-- Try it --
The required output is a copy of each line in the material below that includes "input".

-- Dataset records --
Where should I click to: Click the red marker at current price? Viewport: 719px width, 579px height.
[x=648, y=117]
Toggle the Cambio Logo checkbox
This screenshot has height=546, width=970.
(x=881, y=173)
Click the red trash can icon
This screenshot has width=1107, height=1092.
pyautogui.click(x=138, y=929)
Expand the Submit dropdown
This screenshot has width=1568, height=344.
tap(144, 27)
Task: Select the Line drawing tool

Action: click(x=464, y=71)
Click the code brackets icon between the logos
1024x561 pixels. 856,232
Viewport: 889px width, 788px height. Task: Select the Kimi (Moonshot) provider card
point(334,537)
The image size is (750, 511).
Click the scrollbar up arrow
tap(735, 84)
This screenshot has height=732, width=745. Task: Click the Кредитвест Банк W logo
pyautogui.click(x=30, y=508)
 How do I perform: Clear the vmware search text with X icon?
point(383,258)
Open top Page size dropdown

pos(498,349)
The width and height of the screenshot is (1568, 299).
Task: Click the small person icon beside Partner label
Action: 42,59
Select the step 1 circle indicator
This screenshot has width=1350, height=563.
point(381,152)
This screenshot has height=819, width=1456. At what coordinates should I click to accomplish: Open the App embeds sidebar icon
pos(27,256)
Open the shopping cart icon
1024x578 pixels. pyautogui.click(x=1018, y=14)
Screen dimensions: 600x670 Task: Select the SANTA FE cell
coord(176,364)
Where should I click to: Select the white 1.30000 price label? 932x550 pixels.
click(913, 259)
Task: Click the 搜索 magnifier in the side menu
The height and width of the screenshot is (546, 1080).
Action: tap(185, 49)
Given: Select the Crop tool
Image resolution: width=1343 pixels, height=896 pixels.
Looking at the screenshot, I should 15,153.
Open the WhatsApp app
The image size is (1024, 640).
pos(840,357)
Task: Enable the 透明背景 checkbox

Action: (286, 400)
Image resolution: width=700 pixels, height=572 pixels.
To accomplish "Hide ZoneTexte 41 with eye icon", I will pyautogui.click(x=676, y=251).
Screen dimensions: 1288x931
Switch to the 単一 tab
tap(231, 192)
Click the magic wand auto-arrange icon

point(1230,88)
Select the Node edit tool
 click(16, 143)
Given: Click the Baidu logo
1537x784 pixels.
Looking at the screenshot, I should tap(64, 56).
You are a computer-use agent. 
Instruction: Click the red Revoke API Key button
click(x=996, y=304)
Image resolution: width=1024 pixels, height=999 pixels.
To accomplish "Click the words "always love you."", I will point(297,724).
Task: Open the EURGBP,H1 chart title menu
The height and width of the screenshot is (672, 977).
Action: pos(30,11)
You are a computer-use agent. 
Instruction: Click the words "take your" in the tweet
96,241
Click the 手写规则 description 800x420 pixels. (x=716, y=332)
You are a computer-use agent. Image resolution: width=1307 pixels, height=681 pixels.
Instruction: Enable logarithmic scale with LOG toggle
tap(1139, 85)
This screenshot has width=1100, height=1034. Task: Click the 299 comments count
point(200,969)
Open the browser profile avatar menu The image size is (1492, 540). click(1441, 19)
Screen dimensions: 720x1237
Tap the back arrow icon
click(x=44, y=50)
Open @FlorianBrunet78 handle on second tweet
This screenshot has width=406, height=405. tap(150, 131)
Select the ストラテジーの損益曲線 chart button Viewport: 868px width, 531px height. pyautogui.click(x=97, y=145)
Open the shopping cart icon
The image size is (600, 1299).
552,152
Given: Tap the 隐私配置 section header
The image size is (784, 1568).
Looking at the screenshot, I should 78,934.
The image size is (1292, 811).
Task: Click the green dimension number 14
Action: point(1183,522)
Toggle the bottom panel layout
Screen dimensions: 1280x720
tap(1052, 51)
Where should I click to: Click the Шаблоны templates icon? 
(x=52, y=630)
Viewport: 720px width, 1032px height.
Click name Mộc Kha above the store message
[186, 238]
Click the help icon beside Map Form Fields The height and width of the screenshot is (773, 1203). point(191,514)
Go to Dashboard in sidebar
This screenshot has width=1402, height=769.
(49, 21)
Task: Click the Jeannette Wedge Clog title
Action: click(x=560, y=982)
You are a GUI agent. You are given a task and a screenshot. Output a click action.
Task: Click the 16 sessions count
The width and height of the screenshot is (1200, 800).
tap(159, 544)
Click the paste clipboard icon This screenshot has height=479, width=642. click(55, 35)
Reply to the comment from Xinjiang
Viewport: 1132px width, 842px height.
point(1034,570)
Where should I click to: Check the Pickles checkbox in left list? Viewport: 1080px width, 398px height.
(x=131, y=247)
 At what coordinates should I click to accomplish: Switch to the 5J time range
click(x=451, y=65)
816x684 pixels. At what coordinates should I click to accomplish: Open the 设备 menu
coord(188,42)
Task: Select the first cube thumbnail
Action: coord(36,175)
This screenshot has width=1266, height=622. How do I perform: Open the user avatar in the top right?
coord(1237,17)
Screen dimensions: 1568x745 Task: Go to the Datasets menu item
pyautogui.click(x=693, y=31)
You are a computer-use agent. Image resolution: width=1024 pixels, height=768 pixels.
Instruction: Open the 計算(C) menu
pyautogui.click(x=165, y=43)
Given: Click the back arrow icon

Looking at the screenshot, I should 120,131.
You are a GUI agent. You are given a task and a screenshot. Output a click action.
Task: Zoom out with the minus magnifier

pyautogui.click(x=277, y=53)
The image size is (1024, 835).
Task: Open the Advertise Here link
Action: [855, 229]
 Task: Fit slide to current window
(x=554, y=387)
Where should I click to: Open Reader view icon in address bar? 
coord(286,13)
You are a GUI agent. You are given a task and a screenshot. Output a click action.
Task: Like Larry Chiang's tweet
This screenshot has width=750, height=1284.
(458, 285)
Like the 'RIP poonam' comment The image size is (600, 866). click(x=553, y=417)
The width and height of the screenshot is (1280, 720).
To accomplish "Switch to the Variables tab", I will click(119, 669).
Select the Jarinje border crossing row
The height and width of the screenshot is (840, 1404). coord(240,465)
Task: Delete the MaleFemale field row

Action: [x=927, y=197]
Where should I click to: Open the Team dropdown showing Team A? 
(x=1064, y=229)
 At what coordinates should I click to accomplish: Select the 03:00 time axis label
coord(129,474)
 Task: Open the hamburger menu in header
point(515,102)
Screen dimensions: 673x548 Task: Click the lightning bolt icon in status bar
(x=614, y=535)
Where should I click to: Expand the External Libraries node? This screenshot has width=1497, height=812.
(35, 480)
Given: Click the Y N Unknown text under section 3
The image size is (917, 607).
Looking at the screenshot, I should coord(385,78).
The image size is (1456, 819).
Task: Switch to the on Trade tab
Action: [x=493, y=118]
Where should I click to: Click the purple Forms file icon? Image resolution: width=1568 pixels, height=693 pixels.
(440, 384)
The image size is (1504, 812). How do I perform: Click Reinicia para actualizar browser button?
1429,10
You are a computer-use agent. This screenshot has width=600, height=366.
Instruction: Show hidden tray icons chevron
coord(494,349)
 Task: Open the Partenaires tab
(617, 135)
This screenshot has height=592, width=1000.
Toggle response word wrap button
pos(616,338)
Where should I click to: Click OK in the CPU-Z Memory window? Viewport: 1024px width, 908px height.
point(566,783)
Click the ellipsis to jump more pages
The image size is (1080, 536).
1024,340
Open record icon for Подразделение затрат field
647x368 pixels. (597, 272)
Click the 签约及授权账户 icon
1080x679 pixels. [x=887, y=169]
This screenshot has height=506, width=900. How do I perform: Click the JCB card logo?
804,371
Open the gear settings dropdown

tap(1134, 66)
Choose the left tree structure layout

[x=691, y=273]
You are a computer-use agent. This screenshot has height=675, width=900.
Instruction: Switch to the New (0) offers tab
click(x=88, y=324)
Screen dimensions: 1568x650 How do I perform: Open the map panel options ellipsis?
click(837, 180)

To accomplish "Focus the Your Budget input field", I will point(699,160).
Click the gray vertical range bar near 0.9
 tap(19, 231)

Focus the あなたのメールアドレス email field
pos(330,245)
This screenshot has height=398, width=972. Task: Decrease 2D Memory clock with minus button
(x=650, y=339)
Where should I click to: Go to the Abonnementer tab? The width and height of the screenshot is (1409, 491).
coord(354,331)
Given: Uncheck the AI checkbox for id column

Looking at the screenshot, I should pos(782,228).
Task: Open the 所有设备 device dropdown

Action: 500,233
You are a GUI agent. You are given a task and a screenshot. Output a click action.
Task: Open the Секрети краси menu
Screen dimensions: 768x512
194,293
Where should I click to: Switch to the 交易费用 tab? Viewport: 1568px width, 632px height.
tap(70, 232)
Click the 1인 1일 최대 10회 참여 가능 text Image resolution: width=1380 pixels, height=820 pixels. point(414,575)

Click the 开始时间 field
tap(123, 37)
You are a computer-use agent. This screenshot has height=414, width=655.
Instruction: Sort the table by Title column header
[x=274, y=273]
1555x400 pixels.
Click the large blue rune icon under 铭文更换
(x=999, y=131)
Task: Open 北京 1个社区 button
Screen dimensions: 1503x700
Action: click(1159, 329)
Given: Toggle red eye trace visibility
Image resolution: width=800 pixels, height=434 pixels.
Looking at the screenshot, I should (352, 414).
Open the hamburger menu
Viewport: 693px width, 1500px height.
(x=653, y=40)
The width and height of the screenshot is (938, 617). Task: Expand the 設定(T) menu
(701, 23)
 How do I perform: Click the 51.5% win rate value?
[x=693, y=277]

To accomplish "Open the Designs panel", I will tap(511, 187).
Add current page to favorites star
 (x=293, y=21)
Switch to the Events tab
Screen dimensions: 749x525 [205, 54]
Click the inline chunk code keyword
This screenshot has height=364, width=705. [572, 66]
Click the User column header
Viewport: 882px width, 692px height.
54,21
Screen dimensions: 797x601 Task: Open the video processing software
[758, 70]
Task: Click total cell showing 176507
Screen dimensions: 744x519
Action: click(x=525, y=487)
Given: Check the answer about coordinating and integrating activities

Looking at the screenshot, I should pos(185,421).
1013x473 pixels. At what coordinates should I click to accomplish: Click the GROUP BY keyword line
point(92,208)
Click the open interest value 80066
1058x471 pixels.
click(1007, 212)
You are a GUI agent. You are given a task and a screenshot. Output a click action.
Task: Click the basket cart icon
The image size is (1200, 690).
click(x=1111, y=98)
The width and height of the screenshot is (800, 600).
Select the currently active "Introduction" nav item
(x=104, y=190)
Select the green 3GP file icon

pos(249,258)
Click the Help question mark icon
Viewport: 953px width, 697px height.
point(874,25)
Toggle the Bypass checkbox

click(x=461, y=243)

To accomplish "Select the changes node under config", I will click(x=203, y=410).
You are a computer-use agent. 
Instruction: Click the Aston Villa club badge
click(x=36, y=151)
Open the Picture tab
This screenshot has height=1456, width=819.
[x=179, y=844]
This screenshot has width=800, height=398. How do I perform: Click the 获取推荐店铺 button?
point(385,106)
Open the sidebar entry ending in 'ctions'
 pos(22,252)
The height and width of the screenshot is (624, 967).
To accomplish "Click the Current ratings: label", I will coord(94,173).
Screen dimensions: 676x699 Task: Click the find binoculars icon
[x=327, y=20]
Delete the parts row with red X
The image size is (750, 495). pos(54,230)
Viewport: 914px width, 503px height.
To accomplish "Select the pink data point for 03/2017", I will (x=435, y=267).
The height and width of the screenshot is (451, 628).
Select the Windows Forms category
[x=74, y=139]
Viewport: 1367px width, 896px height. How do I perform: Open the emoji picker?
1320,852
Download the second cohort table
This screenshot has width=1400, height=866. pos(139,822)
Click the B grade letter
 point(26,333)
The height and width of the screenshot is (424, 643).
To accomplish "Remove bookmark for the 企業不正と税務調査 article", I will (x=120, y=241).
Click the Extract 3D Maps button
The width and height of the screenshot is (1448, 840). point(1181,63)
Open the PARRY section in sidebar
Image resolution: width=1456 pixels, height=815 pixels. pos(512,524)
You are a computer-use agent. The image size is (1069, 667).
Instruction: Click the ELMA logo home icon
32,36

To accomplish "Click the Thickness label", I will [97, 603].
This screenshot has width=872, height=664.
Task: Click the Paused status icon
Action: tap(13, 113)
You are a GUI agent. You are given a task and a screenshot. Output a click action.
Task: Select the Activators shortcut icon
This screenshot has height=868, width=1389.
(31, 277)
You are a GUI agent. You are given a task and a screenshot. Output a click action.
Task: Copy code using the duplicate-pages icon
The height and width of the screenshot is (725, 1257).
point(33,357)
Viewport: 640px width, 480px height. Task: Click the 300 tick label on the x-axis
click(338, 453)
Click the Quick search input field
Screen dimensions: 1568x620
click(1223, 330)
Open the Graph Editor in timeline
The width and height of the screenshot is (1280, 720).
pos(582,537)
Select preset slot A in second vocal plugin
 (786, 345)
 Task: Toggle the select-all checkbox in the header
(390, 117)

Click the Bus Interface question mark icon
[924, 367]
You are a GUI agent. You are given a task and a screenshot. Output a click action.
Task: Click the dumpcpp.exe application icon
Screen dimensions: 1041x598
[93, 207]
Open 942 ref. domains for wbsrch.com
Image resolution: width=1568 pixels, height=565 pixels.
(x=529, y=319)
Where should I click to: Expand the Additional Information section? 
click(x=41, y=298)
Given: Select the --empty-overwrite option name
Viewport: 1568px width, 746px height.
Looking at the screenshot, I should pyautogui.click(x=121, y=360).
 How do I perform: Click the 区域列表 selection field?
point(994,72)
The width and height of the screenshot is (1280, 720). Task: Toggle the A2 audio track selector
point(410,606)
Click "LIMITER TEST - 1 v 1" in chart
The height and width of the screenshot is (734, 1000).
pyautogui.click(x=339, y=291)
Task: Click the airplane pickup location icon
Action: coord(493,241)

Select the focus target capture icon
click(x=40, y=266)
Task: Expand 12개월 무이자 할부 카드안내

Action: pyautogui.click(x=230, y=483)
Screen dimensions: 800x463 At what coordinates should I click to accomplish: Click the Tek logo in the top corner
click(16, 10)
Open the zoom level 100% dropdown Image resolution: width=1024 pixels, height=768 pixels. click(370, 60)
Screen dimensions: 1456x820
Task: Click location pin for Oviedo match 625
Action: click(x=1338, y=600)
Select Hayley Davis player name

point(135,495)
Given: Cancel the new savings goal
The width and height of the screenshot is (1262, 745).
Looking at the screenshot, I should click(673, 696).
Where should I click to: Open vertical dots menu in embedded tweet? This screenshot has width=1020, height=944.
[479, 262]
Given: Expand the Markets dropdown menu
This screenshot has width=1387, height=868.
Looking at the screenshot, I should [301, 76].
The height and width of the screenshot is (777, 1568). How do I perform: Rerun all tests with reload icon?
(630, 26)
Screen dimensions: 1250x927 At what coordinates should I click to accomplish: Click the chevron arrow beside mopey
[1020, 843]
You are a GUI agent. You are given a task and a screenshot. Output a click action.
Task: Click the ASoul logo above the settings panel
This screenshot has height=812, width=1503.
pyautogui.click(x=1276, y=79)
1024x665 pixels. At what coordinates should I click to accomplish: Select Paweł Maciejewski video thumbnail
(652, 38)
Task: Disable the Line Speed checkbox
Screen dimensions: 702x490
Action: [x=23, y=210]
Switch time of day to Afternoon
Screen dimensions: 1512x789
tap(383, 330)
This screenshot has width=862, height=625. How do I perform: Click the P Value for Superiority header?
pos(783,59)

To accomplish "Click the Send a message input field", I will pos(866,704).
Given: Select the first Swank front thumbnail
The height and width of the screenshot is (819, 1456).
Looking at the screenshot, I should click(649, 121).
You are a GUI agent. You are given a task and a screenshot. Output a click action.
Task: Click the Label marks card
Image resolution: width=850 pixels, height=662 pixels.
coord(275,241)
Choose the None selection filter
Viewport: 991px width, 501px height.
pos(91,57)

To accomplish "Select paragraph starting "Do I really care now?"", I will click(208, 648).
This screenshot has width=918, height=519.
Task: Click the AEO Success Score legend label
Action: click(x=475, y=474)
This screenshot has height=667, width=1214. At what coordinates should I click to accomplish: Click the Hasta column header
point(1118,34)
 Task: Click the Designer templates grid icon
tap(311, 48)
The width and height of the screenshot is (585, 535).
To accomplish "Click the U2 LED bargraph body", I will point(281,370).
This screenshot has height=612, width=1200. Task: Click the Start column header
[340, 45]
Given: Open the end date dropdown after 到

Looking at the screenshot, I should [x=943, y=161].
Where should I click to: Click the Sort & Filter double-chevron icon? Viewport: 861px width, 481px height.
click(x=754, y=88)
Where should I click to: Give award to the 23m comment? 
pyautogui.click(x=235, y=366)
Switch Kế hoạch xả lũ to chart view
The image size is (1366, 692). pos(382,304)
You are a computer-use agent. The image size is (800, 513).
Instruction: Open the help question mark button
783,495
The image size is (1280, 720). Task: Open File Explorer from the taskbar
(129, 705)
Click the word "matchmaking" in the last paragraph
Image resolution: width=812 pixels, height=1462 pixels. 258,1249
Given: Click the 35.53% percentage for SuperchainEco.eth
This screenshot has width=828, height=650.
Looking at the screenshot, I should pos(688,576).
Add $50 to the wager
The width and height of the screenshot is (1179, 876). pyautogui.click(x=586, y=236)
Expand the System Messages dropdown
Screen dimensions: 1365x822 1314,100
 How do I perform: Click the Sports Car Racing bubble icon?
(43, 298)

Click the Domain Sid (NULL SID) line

-- Answer to this problem --
To accomplish "Focus the Your Budget input field", I will point(699,160).
Click the Quick search input field
To accomplish "Click the Send a message input field", I will pos(866,704).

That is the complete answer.